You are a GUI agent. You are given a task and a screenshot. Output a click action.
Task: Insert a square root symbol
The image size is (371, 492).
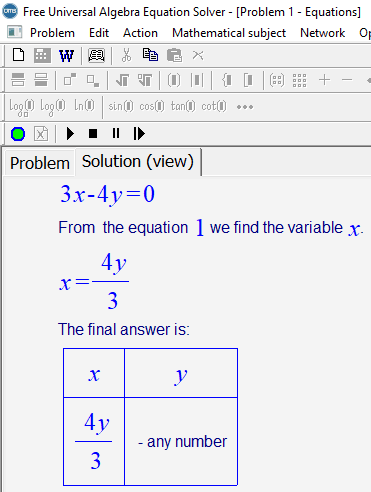coord(122,80)
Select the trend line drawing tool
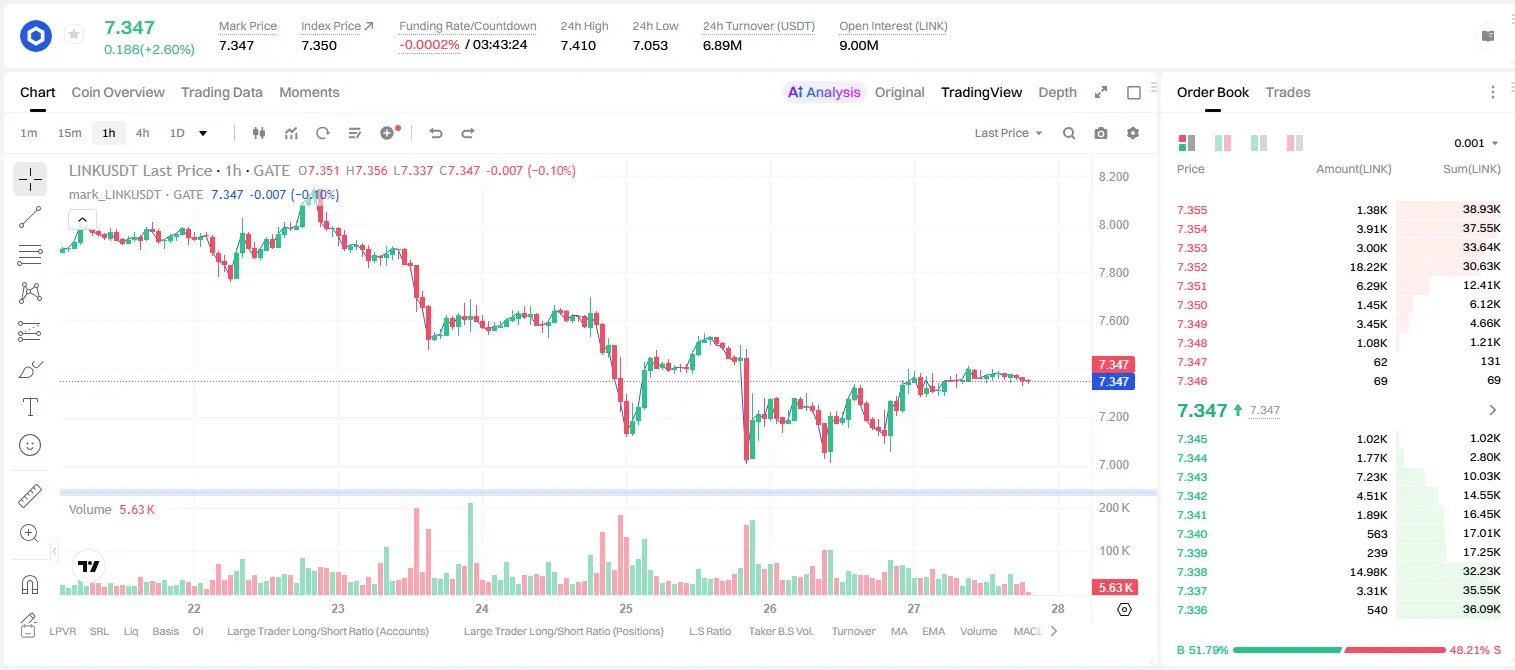 pos(30,217)

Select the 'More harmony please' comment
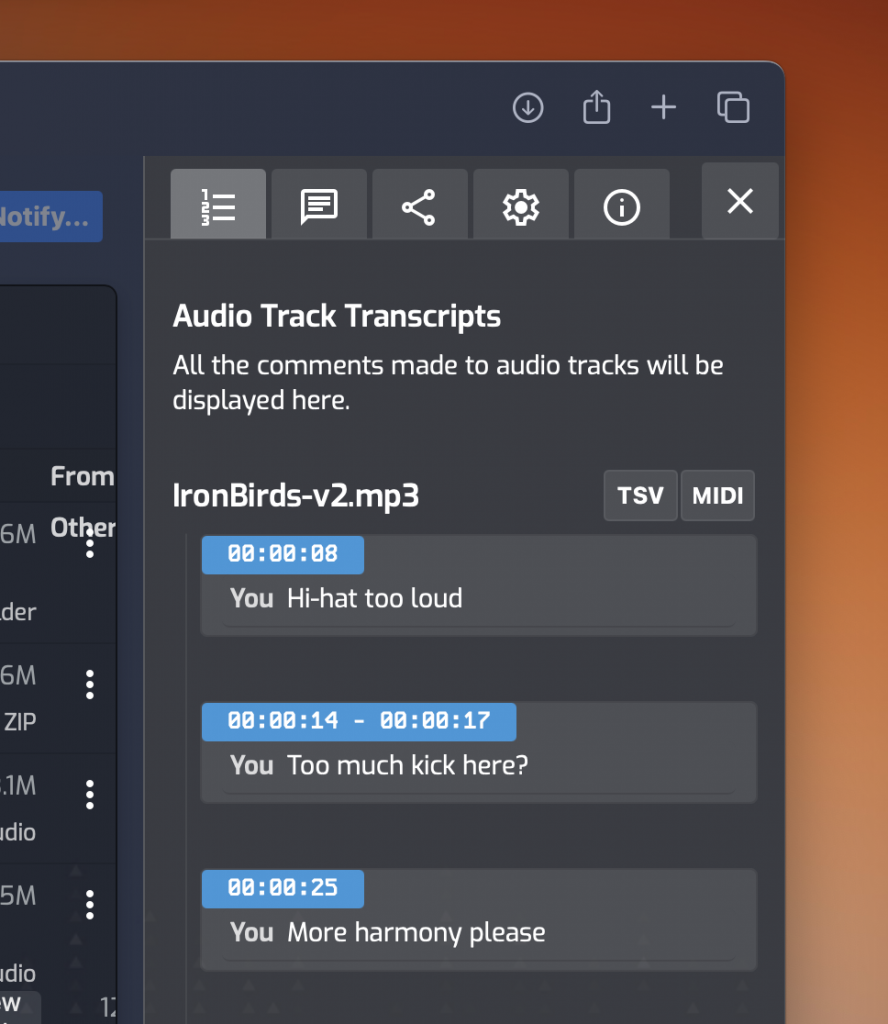[416, 933]
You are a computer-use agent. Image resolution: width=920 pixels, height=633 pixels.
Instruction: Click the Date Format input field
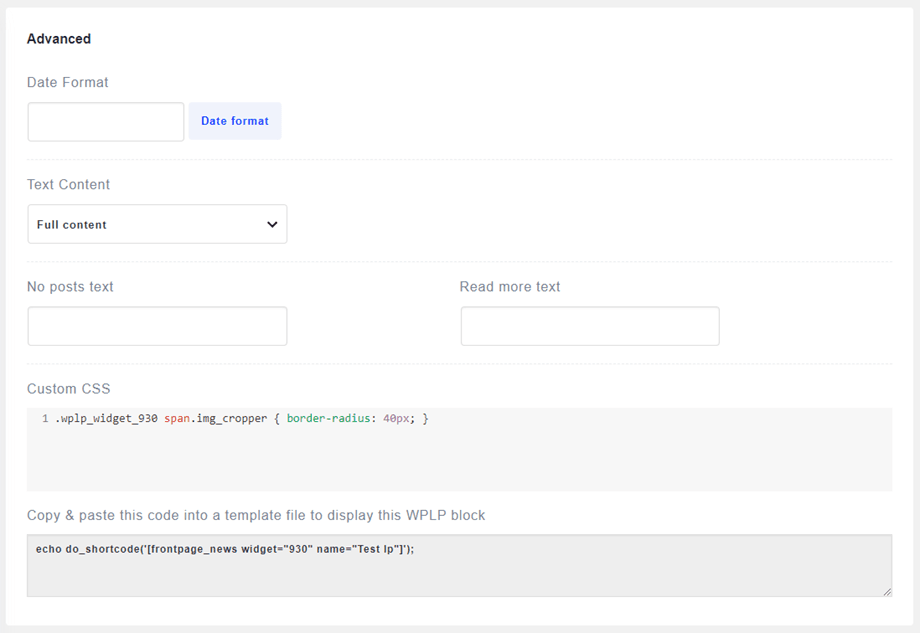[105, 122]
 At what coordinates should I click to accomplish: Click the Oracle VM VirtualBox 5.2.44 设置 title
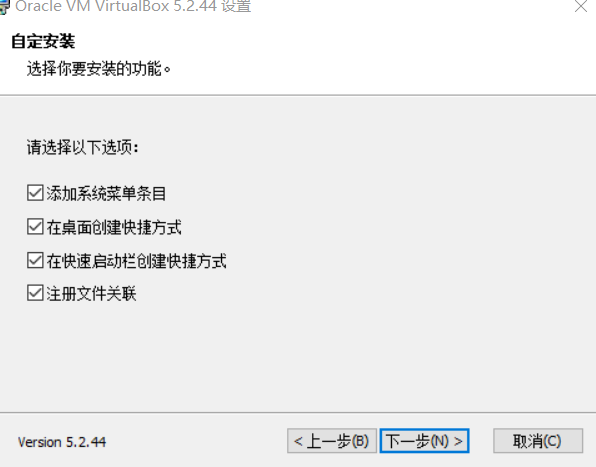(133, 6)

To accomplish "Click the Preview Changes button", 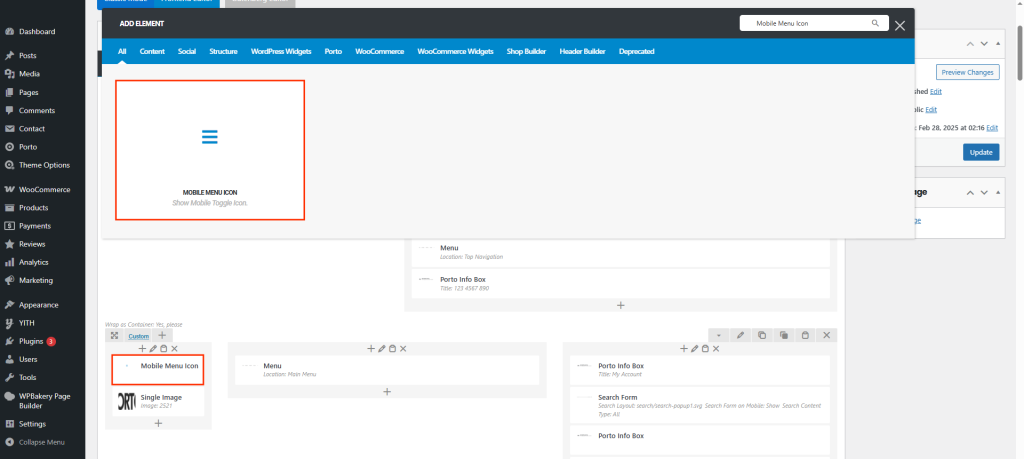I will pos(967,72).
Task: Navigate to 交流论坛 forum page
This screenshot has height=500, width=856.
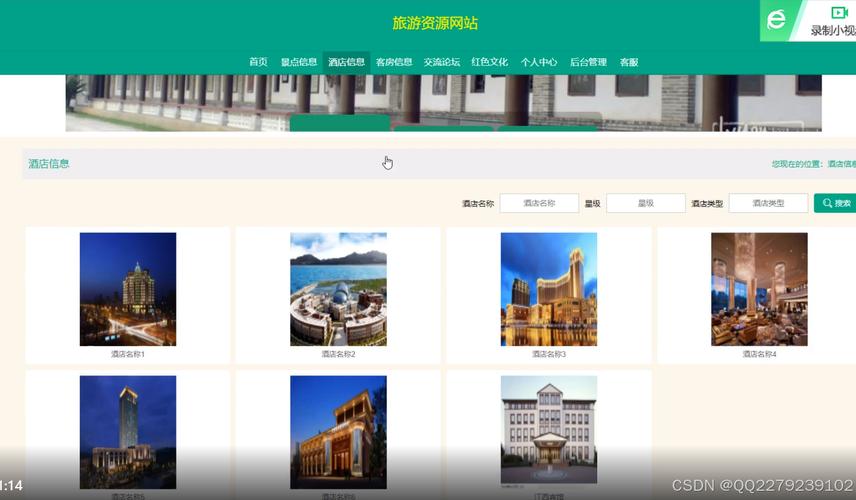Action: (442, 62)
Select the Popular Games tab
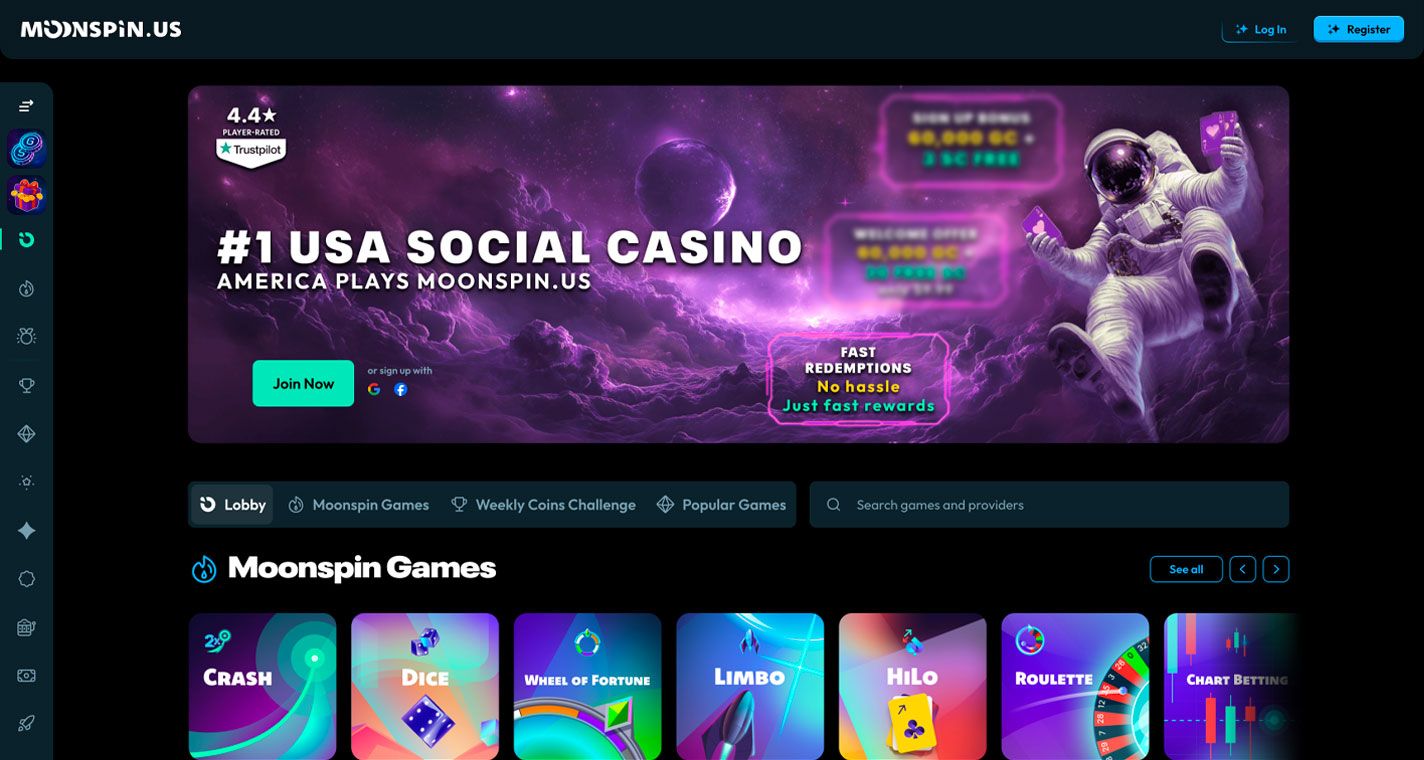Screen dimensions: 1424x760 click(721, 505)
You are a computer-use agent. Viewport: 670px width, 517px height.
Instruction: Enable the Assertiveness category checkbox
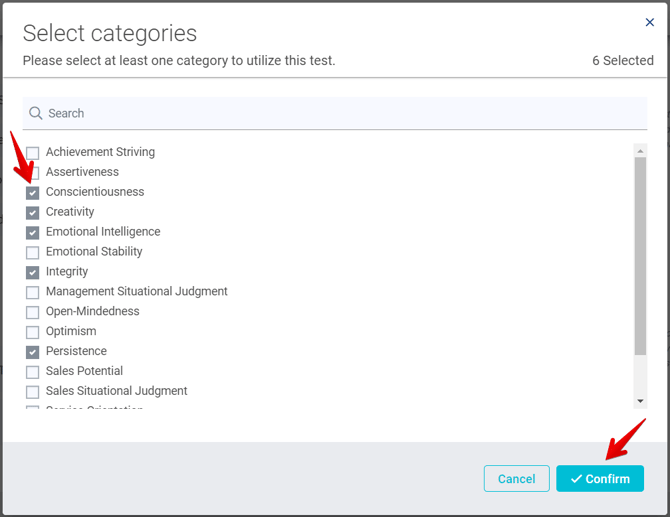click(33, 173)
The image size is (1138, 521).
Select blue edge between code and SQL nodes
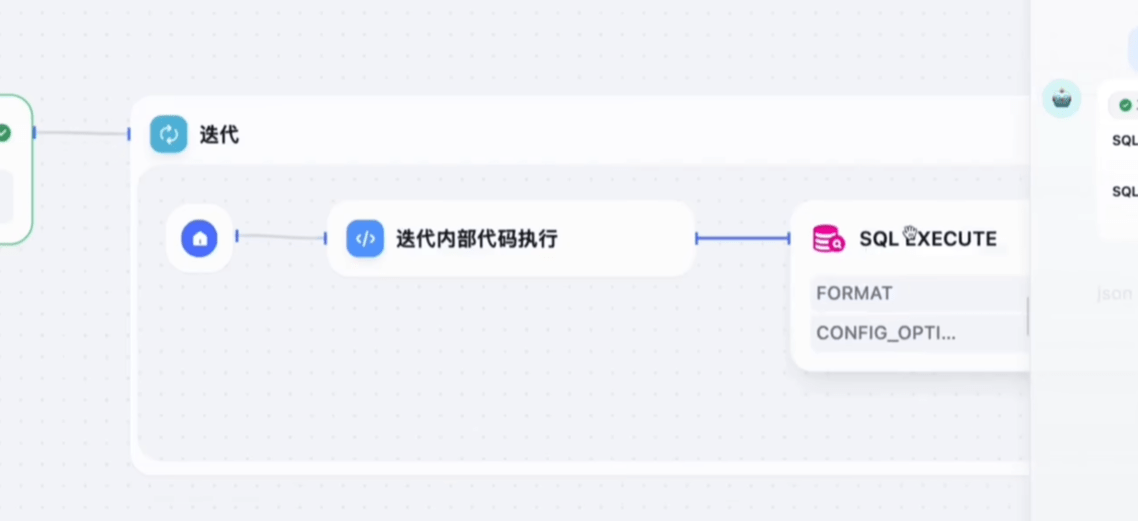coord(743,238)

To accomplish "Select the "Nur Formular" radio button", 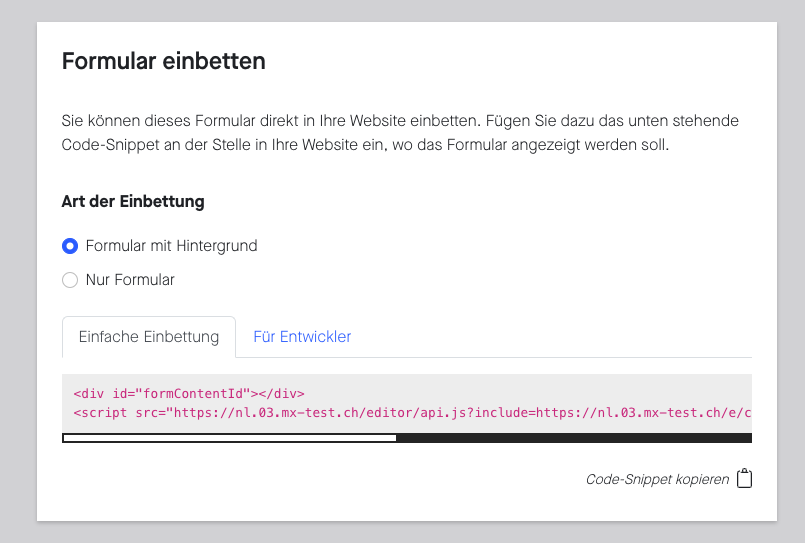I will [x=70, y=280].
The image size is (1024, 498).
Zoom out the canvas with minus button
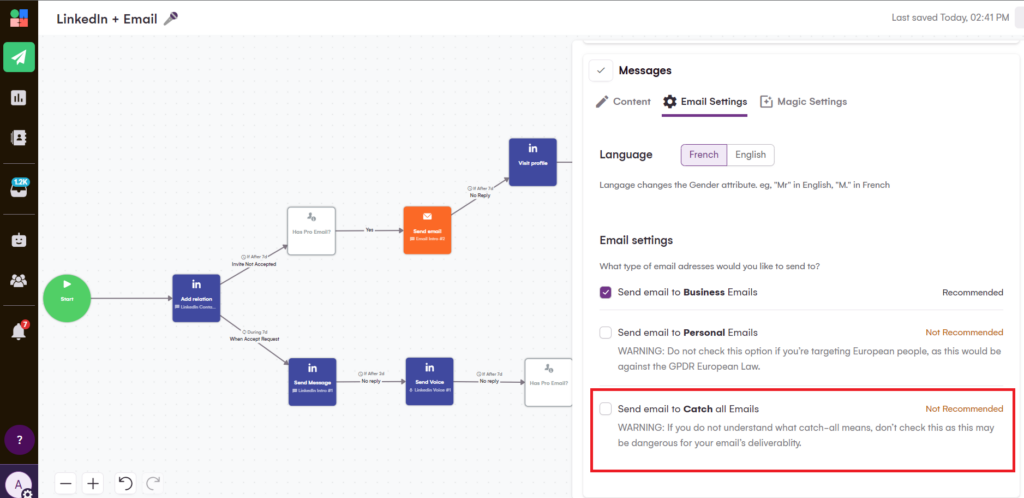[66, 483]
===============
Exercise prompt:
Report all lines of the material that contain the word "agent".

Written answer:
You are a GUI agent. You are given a task and a screenshot. Output a click action.
You are a computer-use agent. Image resolution: width=920 pixels, height=633 pixels.
You are a computer-use agent. Viewport: 670px width, 517px height.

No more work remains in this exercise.